* [WORK REQUIRED] Output only the lines below from the one containing "Select the Leverage (up to) column header" to the one containing "Given: Run the", exactly as written, both ends kept.

* [INFORMATION SUPPLIED]
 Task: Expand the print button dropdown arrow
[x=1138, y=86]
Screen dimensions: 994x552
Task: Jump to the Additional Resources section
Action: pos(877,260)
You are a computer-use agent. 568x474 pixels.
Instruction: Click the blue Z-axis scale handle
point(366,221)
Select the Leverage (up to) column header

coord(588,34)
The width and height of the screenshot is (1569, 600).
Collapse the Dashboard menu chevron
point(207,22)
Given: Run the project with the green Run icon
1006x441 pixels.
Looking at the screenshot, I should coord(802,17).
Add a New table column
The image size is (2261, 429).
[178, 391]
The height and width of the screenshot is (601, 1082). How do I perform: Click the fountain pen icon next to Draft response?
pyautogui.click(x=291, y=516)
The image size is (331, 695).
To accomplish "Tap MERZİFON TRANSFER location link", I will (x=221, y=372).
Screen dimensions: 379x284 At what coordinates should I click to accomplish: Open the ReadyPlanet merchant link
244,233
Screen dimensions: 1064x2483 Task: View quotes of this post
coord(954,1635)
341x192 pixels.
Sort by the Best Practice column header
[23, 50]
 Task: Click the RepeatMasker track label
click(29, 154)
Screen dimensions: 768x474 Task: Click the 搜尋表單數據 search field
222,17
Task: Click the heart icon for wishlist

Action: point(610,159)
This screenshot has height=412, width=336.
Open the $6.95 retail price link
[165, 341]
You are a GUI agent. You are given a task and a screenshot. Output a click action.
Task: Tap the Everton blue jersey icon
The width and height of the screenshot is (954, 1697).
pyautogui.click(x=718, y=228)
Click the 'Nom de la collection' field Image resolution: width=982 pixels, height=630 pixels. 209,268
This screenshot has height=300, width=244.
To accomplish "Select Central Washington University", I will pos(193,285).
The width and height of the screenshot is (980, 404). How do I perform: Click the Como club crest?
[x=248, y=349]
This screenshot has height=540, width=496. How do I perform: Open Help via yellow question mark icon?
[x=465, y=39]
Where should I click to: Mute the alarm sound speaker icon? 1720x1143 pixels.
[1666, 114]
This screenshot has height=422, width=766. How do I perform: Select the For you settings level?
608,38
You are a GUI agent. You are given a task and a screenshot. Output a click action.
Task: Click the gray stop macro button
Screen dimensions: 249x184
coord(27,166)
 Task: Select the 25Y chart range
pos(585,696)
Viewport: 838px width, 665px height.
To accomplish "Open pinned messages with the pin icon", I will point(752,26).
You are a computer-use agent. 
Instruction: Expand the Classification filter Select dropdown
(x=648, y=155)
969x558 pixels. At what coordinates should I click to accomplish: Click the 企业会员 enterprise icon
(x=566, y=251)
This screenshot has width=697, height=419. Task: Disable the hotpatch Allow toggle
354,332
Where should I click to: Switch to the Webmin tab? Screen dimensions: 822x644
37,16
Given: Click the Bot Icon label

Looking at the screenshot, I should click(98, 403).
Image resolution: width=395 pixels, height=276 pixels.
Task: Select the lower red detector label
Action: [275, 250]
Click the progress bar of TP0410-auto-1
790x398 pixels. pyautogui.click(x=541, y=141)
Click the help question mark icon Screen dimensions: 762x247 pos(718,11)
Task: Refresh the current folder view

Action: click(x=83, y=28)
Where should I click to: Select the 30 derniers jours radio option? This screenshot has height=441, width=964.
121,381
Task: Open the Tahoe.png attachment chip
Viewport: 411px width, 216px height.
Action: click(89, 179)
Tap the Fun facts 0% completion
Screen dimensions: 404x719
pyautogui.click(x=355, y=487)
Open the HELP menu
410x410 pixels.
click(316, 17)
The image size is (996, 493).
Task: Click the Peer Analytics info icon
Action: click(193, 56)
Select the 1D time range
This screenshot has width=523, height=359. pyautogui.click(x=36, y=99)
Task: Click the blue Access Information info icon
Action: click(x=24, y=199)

* [RESPONSE FOR THIS EXERCISE]
Select the Leverage (up to) column header

coord(588,34)
The width and height of the screenshot is (1569, 600).
Collapse the Dashboard menu chevron
point(207,22)
Given: Run the project with the green Run icon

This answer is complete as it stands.